When does a thread-locally cached variable makes consistent with "main memory" after being updated?

Question

I am totally puzzled with the two samples.

public class VTest {
    private static /*volatile*/ boolean leap = true;
    public static void main(String[] args) throws InterruptedException {
        Thread t2 = new Thread(new Runnable() {
            @Override
            public void run() {
                while (leap) {

                }
            }
        });
        t2.start();
        Thread.sleep(3000);
        leap = false;
    }
}

In this case, t2 is not able to stop, as leap was stored locally so that t2 can't access the leap updated in main thread.

public class VTest2 {
    private static int m = 0;
    public static void main(String[] args) throws InterruptedException {
        Thread t2 = new Thread(new Runnable() {
            @Override
            public void run() {
                for (int i = 0; i < 10000; ++i) ++m;
            }
        });
        t2.start();
        for (int i = 0; i < 10000; ++i) ++m;
        Thread.sleep(3000);
        System.out.println(m);
    }
}

But, in this case, the m is always be 20000, why isn't 10000?

Any answer will be appreciated.

Answer 1

It's not really a matter of "when". Because of the way that m is declared, the two threads have no reason to believe that it needs to consider the value in main memory.

Consider that ++m is not an atomic operation, but is rather:

• A read
• An increment
• A write

Because the thread doesn't know it needs to read from or flush to main memory, there is no guarantee as to how it is executed:

• Perhaps it reads from main memory each time, and flushes to main memory each time
• Perhaps it reads from main memory just once, and doesn't flush to main memory when it writes
• Perhaps it reads from/writes to main memory on some iterations of the loop
• (...many other ways)

So, essentially, the answer is that there is no guarantee that the value is read from or written to main memory, ever.

If you declare m as volatile, that gives you some guarantees: that m is definitely read from main memory, and definitely flushed to main memory.

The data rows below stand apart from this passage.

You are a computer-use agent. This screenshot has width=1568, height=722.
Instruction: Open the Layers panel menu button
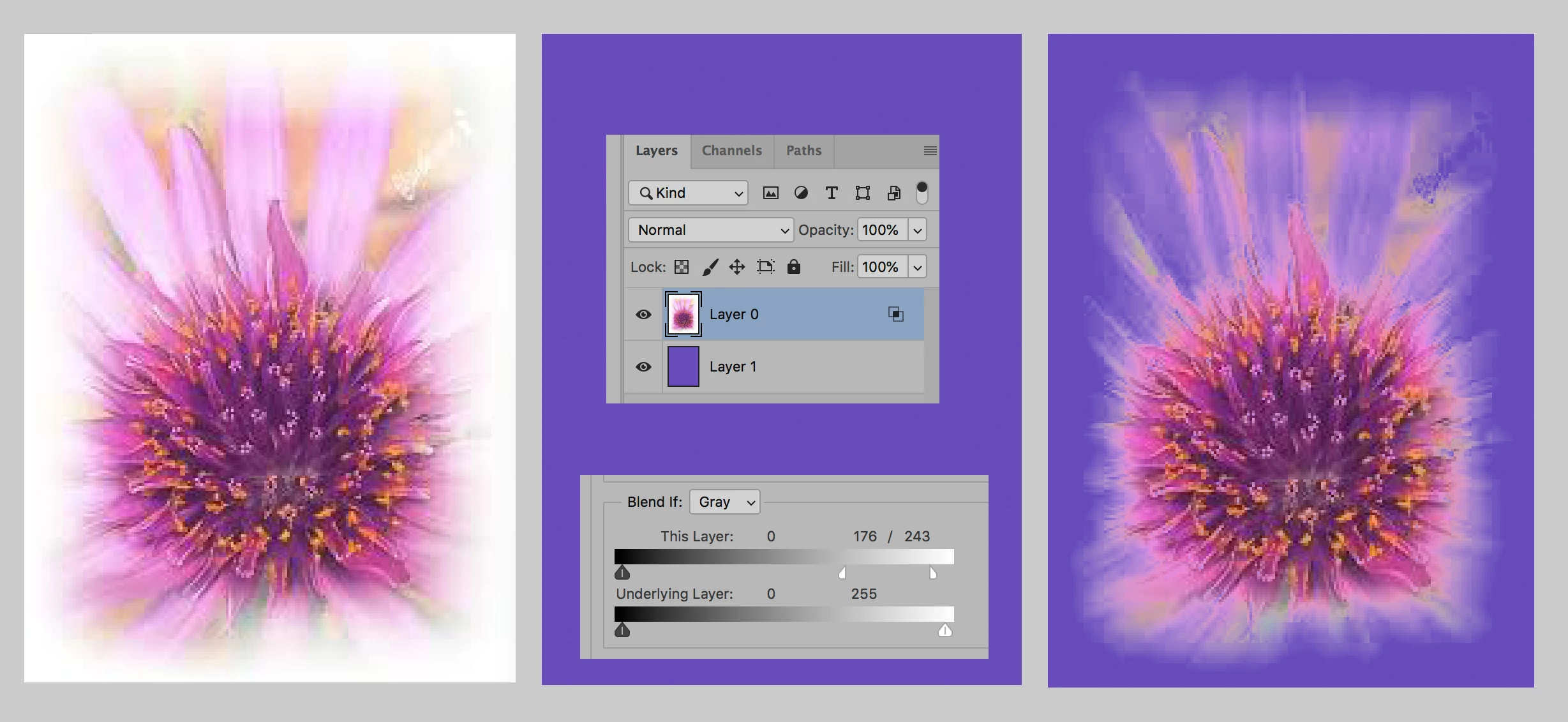(x=930, y=151)
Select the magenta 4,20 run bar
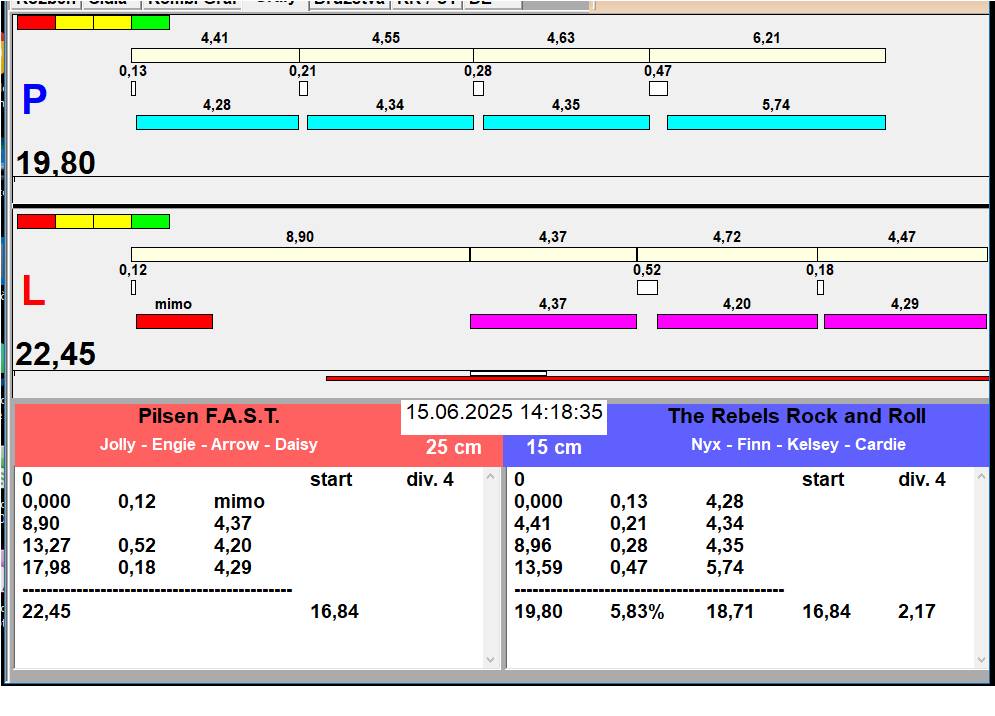Screen dimensions: 995x716 [x=736, y=321]
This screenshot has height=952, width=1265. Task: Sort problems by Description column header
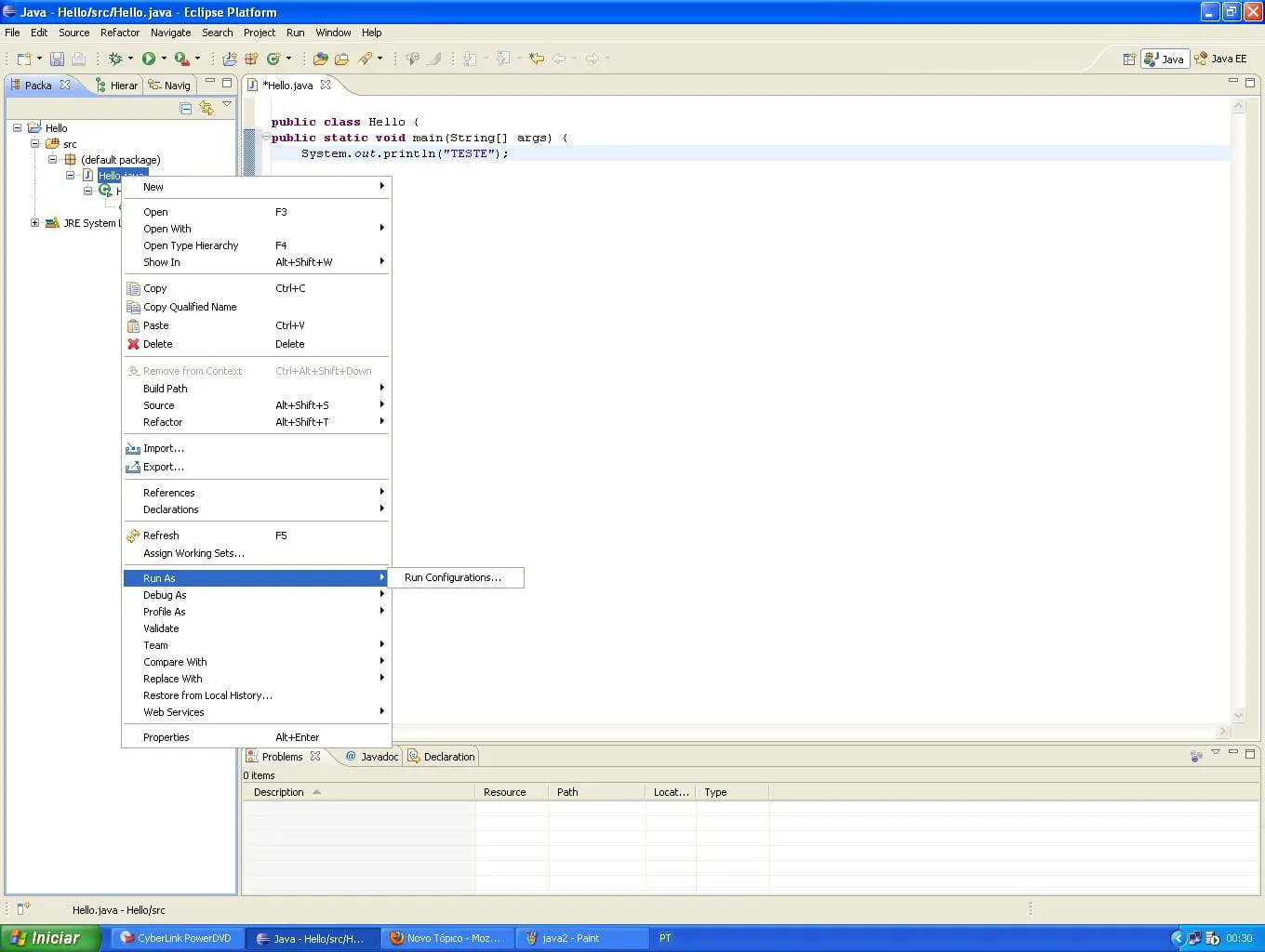click(x=279, y=792)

However, because ++m isn't atomic, there is no guarantee that you get 20000 at the end (it's possible it could be 2, at worst), because the work of the two threads can intersperse (e.g. both threads read the same value of m, increment it, and both write back the same value m+1).

To do this correctly, you need to ensure that:

1. ++m is executed atomically
2. The value is guaranteed to be visible.

The easiest way of doing this would be to use an AtomicInteger instead; however, you could mutually synchronize the increments:

synchronized (VTest2.class) {
  ++m;
}

You then also need to synchronize the final read, in order to ensure you are definitely seeing the last value written by t2:

synchronized (VTest2.class) {
  System.out.println(m);
}

Answer 2

In this case, t2 is not able to stop, as leap was stored locally so that t2 can't access the leap updated in main thread.

That's not really the case: the leap variable was not stored "locally" by the thread. It's still a shared static variable. However, because it is not marked as volatile, and there is no synchronization happening whatsoever, the JVM (the JIT in particular) is free to do optimization to avoid loading it. I believe in this case it is removing the check on the variable.

Note: The second code incrementing m is not thread-safe: try increasing the loop to millions to test that, it will almost never match the expected sum.